Пожалуйста, приведите в виде JSON-списка строк часть материала, начиная со строки, где есть "Open the Actions wrench menu", и заканчивая строкой, где есть "pyautogui.click(x=54, y=8)", включая обе. Каждую строку дайте отдельным пунктом списка, пустые строки пропустите, изображения в ответ не включайте.

*Извлечённый материал*:
★ ★ ★ ★ ★

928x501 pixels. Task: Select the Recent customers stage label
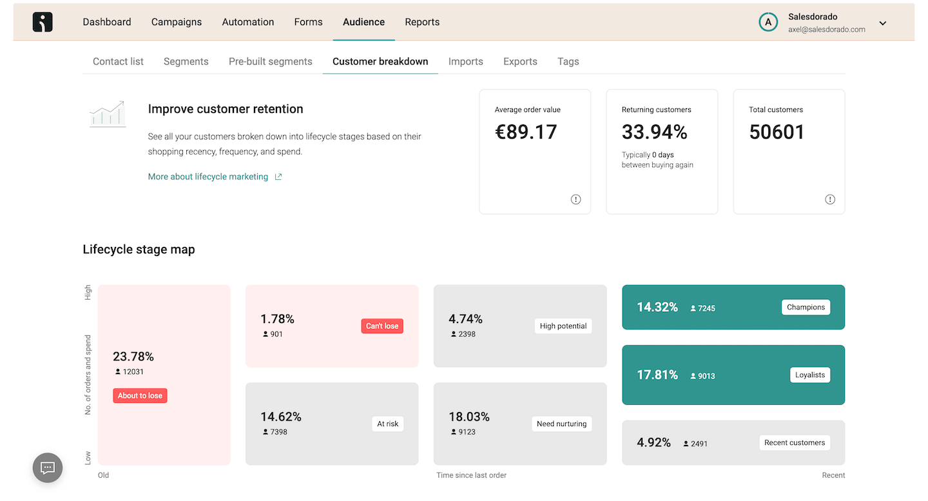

★ ★ ★ ★ ★

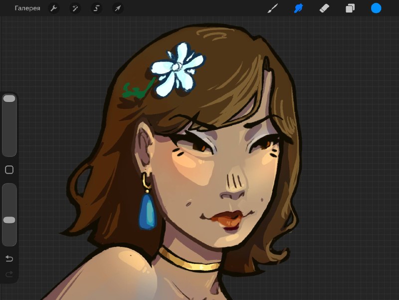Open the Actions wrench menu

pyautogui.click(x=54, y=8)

★ ★ ★ ★ ★

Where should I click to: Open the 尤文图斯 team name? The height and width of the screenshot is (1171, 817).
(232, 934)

★ ★ ★ ★ ★

*Готовый ответ*:
[
  "Open the Actions wrench menu",
  "pyautogui.click(x=54, y=8)"
]